In
ContactsLaw,
relationships between
contacts can be modelled, enhancing the richness of stored information and making it easier to identify conflicts of interest, families, related companies and other types of relationships.
There are two principal types of relationships; those which are defined internally and those which can be added and configured dynamically. The former type includes the following relationships:
- Associated entity - used to express an individual's main employer, or an entity which they represent.
- Head office - used to show all of the branches of an entity, or the head office of a branch.
- Marriage - used to relate an individual to their spouse, and vice versa.
- Master client - used to display all slave clients for a master contact, or to identify when a client is enslaved by such a relationship.
- Trustee - used to relate trusts to trustees (and vice versa) and/or executors.
Managing relationships
Relationships between contacts can be established in several ways:
- For simple relationship types such as 'associated entity' and 'spouse', via contact creation
- In tabular form, via the editor on the contact summary tab
- In graphical form, via the 'relationships' button:
User-defined relationships
Additional types of relationships can be defined. For each
contact relationship type, a name must be provided to describe the relationship. Unless it is a peer relationship (i.e. both contacts are equivalent and the relationship is two-way), terms must be provided to describe the relationship in each direction (e.g. "parent" and "child"). Furthermore, restrictions can be imposed on which
types of contacts may be specified in the relationship.
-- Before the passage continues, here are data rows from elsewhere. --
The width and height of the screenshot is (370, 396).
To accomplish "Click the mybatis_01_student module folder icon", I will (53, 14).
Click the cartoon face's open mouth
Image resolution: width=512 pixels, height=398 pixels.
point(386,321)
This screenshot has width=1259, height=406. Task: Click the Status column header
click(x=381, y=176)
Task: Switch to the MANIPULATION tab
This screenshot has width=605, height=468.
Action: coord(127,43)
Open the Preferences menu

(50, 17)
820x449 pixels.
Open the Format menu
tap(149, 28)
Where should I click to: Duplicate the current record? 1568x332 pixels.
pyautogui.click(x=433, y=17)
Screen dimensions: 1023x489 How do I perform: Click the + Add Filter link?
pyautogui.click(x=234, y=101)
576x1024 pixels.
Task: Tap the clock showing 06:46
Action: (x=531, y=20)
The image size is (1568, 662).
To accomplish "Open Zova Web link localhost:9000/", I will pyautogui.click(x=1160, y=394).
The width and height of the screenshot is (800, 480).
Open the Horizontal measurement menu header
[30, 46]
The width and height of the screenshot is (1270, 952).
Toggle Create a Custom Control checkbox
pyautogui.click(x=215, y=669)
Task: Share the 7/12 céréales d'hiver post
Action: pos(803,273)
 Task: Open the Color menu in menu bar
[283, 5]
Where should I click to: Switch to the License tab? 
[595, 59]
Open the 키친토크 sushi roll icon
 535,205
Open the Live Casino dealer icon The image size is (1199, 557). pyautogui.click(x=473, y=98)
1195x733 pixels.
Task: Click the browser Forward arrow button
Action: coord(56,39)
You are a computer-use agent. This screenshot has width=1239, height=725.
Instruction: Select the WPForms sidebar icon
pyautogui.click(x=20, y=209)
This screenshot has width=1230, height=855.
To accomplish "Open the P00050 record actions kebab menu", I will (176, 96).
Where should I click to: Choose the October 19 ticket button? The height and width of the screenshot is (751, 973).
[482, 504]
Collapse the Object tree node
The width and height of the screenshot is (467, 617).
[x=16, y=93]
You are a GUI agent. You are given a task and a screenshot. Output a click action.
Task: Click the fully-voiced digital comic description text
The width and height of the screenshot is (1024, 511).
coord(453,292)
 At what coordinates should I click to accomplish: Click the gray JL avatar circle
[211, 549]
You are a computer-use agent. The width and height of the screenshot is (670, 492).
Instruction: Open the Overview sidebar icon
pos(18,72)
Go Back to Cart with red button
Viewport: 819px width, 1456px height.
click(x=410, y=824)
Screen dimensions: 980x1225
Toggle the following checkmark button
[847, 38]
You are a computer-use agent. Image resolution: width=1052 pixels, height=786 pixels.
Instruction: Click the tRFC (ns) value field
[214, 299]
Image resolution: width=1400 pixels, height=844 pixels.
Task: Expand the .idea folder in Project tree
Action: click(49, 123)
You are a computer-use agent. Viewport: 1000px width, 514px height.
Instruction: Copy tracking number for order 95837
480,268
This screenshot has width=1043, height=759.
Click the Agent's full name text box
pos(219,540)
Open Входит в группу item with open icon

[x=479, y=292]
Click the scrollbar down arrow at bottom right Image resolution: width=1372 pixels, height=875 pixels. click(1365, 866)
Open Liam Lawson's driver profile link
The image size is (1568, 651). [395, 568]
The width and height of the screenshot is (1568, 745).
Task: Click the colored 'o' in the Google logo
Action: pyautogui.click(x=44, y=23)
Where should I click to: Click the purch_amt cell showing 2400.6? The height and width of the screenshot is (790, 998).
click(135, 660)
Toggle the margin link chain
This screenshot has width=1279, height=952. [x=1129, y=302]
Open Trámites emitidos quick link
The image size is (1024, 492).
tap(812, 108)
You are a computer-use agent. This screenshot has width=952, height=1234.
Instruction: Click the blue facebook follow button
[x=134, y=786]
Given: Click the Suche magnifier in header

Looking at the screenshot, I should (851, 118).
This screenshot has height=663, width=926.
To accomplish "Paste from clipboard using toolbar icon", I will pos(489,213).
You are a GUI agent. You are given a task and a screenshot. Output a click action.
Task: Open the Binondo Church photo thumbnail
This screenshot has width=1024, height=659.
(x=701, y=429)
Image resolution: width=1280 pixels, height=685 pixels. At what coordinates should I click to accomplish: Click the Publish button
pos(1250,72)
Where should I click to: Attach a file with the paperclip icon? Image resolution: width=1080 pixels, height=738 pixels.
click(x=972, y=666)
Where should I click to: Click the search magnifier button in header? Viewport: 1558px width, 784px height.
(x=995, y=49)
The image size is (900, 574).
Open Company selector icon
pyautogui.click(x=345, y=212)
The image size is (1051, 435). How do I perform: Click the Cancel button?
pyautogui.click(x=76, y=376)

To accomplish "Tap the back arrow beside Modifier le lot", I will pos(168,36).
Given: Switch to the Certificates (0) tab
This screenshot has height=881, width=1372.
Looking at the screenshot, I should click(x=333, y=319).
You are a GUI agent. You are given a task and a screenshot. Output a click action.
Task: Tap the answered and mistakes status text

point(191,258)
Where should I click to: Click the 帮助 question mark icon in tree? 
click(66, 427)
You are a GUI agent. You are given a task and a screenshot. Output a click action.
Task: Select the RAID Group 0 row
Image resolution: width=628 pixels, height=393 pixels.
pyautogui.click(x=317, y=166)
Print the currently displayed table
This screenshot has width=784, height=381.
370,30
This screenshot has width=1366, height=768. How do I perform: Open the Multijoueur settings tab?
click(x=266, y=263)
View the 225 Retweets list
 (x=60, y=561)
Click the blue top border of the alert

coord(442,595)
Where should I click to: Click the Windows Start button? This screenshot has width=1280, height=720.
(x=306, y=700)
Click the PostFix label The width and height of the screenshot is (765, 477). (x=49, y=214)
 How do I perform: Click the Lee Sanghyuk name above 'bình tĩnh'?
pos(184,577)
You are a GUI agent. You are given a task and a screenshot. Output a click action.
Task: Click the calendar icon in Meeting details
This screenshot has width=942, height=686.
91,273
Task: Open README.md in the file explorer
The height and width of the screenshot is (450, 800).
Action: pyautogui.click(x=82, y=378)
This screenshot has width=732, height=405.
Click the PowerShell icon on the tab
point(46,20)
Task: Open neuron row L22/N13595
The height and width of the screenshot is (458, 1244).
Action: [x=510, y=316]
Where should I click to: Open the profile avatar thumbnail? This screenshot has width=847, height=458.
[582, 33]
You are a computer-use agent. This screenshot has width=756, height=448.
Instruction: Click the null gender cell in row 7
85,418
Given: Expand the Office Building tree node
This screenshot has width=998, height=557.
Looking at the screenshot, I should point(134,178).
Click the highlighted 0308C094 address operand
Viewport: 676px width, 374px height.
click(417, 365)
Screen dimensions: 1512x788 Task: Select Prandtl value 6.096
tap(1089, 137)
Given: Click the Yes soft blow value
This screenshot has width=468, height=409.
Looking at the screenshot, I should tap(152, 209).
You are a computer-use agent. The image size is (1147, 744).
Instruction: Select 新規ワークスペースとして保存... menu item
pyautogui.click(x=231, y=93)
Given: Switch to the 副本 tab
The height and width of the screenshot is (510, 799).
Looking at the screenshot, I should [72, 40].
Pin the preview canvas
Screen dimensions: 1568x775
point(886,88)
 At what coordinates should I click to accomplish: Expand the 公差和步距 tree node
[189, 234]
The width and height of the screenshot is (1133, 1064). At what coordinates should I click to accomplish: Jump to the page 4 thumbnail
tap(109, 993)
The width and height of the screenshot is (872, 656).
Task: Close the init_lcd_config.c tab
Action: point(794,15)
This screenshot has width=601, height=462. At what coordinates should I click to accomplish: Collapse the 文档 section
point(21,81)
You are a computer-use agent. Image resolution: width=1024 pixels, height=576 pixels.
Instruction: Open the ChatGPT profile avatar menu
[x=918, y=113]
Once a relationship type has been used, it cannot be deleted from the system (unless the relationships are removed).
Some examples of custom relationships types would be:
- A corporate governance relationship where the entity contact has a director and the individual contact is a director of
- A sibling relationship between two individuals
- An associate relationship where the judiciary contact has an associate and the individual contact is an associate for
Relationship types are managed via the Summary section under the CRM tab on The Practice.